### WHAT TO WORK ON
Please say how many lines in the records below contain the word "cell", giving the number alone.

[Dataset excerpts]
================

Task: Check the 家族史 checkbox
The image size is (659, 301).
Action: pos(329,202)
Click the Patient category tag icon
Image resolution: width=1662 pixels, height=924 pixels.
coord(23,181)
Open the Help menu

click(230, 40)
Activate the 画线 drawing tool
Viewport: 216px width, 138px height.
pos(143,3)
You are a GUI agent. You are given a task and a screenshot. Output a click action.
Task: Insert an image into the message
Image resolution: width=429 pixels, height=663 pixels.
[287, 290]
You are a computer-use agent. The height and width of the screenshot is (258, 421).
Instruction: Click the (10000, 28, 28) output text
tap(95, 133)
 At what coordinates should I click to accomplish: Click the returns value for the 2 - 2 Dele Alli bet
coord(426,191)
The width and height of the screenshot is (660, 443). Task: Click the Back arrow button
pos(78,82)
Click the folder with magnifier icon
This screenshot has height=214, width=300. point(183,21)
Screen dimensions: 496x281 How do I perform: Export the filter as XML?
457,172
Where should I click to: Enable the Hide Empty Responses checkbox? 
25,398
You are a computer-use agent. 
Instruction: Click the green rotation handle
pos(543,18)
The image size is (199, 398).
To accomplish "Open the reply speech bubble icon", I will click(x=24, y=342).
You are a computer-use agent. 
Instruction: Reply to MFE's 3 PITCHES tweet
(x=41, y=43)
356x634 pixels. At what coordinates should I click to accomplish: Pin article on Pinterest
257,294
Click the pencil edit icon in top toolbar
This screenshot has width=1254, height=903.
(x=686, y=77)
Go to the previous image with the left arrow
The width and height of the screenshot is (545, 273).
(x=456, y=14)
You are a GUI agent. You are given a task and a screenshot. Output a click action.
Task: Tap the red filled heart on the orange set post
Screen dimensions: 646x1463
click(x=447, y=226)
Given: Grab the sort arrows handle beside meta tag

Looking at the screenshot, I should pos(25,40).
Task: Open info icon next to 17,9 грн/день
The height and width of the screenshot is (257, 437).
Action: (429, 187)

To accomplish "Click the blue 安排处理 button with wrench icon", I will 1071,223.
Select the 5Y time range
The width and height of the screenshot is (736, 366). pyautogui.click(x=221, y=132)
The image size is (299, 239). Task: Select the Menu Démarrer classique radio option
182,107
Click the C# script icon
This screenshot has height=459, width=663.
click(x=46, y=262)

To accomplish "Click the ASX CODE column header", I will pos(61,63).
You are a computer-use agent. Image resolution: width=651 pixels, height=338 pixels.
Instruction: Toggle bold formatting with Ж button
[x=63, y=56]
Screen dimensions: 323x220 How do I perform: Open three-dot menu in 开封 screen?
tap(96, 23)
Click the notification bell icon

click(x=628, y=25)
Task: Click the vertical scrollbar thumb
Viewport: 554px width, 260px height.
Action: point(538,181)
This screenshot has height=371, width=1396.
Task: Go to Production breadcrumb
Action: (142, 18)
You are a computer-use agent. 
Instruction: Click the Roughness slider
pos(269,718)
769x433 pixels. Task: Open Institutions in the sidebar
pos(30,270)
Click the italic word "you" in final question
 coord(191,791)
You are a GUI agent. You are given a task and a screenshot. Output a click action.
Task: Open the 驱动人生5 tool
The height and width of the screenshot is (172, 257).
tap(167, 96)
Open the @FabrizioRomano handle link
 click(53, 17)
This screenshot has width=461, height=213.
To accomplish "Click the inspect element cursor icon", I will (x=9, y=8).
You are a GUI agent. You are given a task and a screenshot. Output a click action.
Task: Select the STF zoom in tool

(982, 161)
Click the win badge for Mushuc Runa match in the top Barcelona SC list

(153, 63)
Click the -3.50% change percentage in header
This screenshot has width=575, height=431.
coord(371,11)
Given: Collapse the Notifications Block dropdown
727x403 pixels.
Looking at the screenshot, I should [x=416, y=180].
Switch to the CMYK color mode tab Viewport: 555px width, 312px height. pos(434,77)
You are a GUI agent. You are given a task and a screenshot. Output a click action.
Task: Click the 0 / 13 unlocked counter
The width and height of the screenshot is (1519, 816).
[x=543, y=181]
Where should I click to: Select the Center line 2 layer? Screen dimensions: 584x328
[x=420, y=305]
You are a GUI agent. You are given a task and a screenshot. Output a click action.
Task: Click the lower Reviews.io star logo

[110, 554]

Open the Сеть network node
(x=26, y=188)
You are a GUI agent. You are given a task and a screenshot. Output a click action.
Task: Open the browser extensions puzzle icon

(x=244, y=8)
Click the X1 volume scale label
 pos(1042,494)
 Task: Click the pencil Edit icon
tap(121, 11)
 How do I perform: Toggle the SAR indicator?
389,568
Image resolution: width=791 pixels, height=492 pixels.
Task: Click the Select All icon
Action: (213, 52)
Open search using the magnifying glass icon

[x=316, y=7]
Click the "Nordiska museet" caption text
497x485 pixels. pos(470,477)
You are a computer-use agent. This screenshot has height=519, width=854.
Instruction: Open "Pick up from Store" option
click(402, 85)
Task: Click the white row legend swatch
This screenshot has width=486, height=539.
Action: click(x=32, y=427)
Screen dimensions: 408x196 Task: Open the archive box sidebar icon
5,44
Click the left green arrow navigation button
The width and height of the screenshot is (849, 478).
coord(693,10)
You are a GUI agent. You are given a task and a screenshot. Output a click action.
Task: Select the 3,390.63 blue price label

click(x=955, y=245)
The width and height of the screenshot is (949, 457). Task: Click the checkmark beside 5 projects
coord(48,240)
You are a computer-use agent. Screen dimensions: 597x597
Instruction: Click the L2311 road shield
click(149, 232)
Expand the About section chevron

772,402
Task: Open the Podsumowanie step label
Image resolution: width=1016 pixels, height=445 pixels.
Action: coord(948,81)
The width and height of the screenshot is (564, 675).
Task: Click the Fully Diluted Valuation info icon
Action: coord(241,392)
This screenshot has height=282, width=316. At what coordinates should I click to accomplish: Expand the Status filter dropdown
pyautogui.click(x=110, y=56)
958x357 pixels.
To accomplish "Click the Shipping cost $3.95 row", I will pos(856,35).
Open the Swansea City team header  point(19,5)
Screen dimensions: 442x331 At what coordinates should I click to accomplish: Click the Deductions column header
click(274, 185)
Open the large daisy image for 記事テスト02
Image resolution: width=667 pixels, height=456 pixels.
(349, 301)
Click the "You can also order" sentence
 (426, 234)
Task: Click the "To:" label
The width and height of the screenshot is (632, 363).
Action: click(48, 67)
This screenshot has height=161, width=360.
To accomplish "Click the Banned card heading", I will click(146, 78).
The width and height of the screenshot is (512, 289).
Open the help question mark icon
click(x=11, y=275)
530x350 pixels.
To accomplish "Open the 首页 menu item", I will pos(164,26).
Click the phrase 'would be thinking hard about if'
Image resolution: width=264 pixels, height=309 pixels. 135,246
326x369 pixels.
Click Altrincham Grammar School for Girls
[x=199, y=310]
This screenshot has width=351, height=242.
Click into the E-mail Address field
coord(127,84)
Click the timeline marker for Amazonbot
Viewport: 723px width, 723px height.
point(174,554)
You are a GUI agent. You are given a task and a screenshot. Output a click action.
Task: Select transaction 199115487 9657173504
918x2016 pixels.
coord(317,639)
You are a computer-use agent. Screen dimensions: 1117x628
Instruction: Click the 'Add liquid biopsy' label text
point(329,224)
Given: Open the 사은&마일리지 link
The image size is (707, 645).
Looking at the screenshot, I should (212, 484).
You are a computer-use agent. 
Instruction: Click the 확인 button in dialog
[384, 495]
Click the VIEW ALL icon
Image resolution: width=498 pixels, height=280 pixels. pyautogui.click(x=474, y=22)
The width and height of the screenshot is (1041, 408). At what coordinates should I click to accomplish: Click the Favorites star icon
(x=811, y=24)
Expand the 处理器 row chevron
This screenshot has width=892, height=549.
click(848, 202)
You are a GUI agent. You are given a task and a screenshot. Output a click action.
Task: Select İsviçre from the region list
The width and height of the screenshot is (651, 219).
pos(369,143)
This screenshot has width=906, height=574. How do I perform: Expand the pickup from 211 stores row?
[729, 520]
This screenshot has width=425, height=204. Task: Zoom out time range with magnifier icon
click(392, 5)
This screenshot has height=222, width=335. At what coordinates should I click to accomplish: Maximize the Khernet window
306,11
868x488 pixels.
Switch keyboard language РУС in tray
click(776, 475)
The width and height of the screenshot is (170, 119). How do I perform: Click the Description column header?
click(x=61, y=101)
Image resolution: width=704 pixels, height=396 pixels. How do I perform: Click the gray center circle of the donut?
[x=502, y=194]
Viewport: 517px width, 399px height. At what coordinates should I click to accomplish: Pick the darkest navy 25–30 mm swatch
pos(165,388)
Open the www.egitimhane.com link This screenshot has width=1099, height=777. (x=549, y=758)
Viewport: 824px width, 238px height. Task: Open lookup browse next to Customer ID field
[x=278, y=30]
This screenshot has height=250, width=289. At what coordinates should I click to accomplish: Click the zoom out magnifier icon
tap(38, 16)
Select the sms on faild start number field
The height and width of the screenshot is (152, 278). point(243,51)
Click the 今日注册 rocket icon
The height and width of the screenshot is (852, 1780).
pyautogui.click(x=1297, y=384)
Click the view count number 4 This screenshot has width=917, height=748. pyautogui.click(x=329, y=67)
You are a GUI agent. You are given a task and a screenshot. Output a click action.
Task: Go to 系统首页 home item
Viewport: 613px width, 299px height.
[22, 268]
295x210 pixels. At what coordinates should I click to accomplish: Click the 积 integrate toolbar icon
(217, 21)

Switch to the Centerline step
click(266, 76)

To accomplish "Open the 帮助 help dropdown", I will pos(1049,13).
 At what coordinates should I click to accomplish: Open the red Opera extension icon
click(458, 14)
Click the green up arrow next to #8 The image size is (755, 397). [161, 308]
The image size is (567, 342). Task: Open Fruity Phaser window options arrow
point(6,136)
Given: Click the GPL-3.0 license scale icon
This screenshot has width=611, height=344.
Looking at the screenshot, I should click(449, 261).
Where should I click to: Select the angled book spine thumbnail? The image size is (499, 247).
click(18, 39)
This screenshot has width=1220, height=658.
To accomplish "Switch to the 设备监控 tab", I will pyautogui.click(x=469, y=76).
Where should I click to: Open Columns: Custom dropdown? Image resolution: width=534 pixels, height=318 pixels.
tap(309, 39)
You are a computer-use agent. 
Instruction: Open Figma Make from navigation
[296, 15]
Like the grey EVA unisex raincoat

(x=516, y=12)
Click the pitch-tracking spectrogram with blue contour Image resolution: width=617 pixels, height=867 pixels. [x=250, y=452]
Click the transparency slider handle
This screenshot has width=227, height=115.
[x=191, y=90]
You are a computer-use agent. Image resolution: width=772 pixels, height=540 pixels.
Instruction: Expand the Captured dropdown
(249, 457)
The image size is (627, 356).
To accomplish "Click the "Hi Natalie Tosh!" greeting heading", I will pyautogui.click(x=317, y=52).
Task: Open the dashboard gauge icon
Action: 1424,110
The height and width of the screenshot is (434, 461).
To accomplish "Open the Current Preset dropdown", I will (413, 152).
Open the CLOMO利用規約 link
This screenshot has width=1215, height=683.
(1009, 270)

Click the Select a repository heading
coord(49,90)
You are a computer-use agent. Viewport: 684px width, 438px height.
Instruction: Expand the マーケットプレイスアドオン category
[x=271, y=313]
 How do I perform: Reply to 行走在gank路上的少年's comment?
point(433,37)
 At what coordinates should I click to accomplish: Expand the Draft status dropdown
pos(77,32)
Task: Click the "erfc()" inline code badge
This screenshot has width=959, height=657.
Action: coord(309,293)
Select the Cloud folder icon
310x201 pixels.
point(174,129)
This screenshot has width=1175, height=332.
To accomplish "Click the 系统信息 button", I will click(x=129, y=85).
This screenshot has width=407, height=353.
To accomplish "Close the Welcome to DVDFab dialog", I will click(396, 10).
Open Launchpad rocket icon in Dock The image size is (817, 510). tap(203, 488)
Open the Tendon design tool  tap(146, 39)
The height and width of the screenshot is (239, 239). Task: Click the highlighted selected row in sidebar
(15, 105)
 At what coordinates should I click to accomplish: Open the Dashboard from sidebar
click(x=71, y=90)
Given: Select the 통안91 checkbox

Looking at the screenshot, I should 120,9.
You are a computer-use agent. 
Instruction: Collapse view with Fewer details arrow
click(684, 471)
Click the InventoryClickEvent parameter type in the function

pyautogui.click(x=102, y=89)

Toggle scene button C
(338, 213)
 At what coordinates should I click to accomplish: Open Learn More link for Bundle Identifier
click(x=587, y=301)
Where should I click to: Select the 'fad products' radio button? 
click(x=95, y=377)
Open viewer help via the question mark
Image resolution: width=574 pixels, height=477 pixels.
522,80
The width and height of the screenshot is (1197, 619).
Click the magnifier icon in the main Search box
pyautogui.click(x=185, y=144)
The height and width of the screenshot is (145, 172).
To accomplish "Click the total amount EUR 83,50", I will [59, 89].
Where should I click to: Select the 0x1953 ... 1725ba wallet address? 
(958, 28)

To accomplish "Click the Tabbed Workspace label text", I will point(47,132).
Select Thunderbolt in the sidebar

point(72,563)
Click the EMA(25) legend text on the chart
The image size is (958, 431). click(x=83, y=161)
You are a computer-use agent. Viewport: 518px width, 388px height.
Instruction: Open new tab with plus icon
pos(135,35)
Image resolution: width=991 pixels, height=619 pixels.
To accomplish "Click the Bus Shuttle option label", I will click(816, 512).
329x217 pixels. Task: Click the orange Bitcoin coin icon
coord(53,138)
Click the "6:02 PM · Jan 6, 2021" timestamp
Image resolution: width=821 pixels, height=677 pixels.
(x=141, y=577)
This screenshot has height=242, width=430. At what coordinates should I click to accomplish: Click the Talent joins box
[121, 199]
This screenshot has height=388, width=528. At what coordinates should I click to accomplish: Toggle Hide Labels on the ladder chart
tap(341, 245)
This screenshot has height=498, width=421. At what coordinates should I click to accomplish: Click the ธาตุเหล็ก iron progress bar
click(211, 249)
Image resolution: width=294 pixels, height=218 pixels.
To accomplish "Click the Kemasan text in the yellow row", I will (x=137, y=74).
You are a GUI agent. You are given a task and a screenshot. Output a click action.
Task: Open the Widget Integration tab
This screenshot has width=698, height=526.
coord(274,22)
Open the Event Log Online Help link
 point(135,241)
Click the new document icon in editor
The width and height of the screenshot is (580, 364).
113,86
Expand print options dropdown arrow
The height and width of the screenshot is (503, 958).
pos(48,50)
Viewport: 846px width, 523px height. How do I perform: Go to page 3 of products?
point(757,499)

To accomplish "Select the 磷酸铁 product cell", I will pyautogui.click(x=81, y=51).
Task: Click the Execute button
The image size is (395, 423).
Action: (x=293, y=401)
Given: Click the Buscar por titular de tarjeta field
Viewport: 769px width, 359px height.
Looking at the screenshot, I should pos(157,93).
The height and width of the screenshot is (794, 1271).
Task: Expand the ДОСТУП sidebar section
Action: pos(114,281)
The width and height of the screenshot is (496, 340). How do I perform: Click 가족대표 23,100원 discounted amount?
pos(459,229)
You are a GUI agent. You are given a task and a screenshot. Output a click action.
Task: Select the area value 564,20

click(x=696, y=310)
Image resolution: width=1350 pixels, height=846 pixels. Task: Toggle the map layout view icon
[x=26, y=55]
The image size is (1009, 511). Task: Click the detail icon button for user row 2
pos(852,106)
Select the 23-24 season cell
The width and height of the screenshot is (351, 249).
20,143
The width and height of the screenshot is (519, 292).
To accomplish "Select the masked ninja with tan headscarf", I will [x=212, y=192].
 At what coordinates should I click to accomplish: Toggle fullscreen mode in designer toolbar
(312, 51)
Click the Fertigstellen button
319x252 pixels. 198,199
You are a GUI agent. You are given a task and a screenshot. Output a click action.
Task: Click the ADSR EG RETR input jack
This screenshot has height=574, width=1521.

================

### RESULT OF THIS TASK
2